Understanding StatQuest video: why cross entropy is used over Sum Squared Error

Question

I was watching cross entropy video from StatQuest. While explaining why to use cross entropy over SSE in multi output scenario with softmax output activation, Josh gives this graph of both losses:

He the says that loss is very high for CE than MSE. But I am not able to get how he got that orange straight line. I tried to plot in desmos.

. Note that what I have plotted in blue is just (1-p), which I dont believe Josh thought of for MSE. In fact, I dont know if my Cross Entropy plot is correct. Josh says its -log(p). But the x axis is not clearly labeled as p by Josh. What he exactly means by X axis labels "worst prediction" and "great prediction"? How exactly make sense out of this graph by Josh?

PS: I didnt plot $(1-p)^2$ because its not straight line as in video.

Answer 1

$p$ here is the predicted probability of an outcome to belong to the class it actually turns out to belong to. To illustrate: suppose we have three possible classes, and our model says that a given new instance has a probability $0.5$ of belonging to the first class, $0.3$ of belonging to the second, and $0.2$ of belonging to the third class. The instance actually turns out to belong to the second class. So in this case, $p=0.3$.

Now, the question is one of how to measure the "badness" of our probabilistic prediction. The two losses you note are quite common. We note that a perfect prediction would have been $p=1$, i.e., we would have predicted the new instance to belong to the class it actually turned out to belong to with certainty. (Of course, this also implies that our probabilistic prediction of the instance to belong to the other classes would have been zero.) Both losses are zero for such perfect predictions:

$$ -\log p = -\log 1 = 0\quad\text{and}\quad (1-p)^2=(1-1)^2=0. $$

The question is how these losses behave when our prediction is not perfect. Of course, the lower $p$, the worse the prediction is - and correspondingly, the higher the loss should be.
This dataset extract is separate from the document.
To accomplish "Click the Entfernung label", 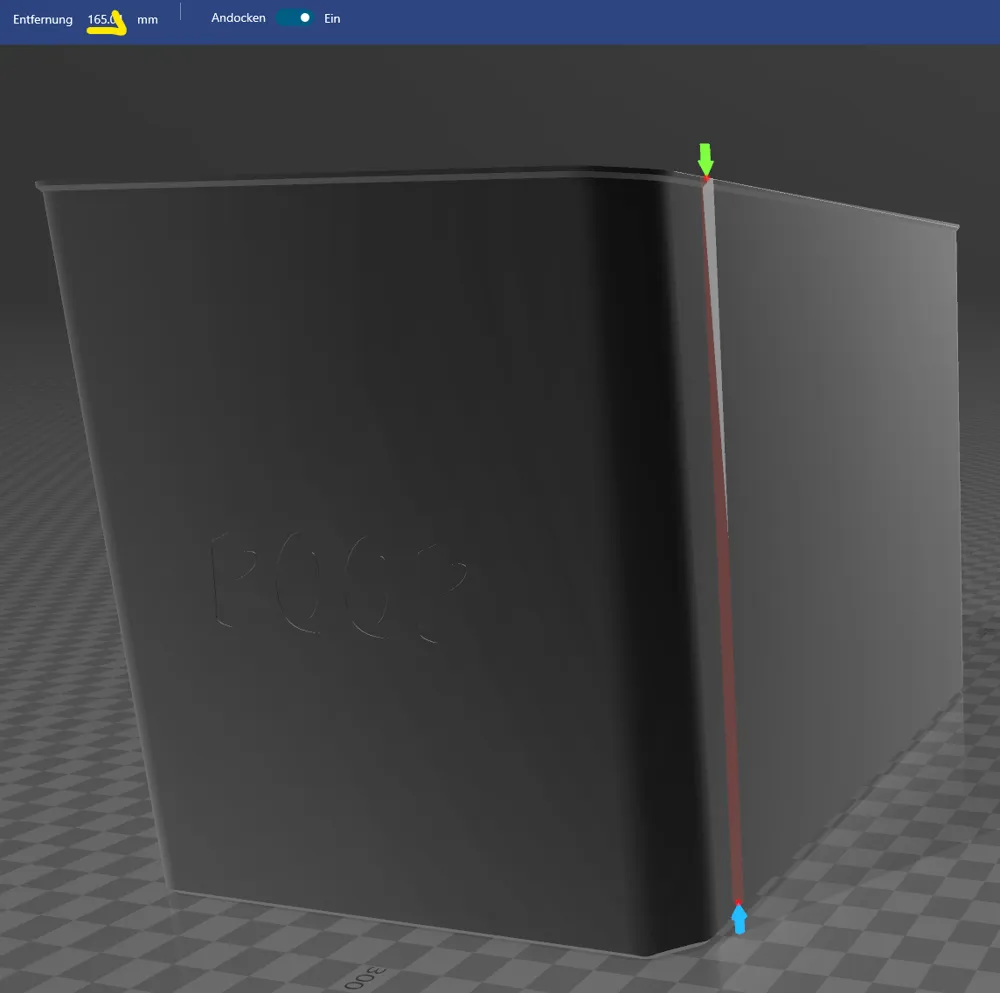I will click(42, 19).
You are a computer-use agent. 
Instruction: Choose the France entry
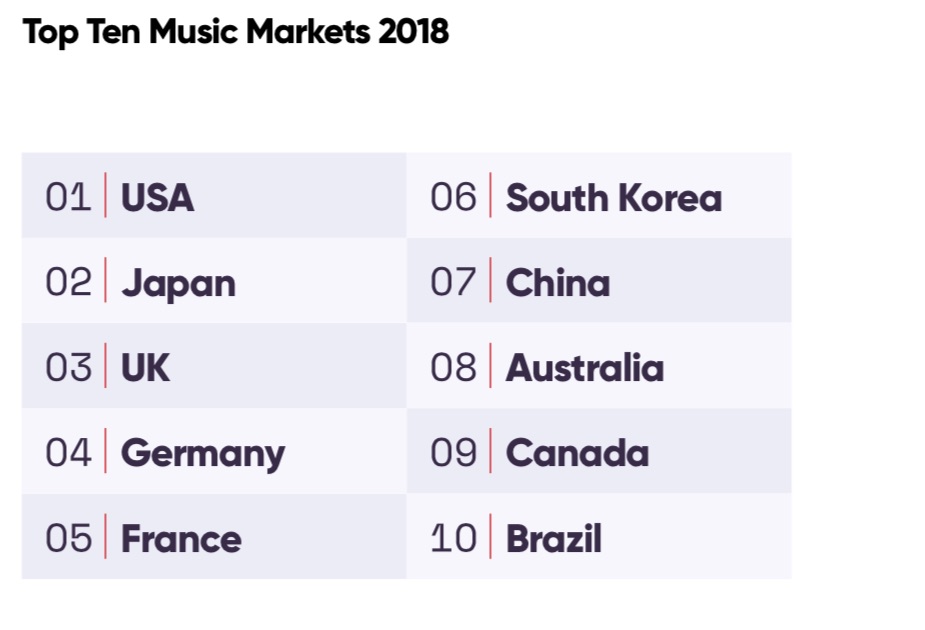[x=181, y=539]
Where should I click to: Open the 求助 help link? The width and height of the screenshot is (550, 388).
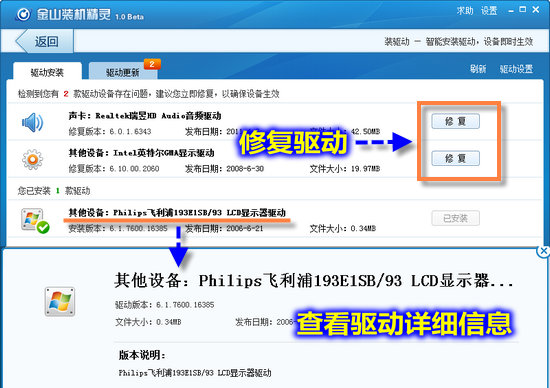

This is what is depicted. The MSE grows quadratically with decreasing $p$, and ends up at $1$ if $p=0$ (i.e., if we had believed it to be impossible for the instance to belong to the class it actually does belong to). So the MSE is bounded. The line should indeed not be straight, but a parabola. This is presumably to draw attention to the fact that the Cross-Entropy grows much faster as $p$ decreases. In fact, the Cross-Entropy is infinite for $p=0$: seeing an outcome we believed to be impossible yields an infinitely large Cross-Entropy loss.

Cross-Entropy is also known as the log loss, and the MSE is the Brier score. (Many concepts are developed independently by different people, and given different names.) Both are proper scoring rules, i.e., losses that incentivize us to output the true class membership probabilities. (Other losses, like accuracy, do not. Also, a straight line loss like you plotted, which would correspond to the Mean Absolute Error, or MAE, would reward biased predictions.) There is a comparison between the two losses at Why is LogLoss preferred over other proper scoring rules?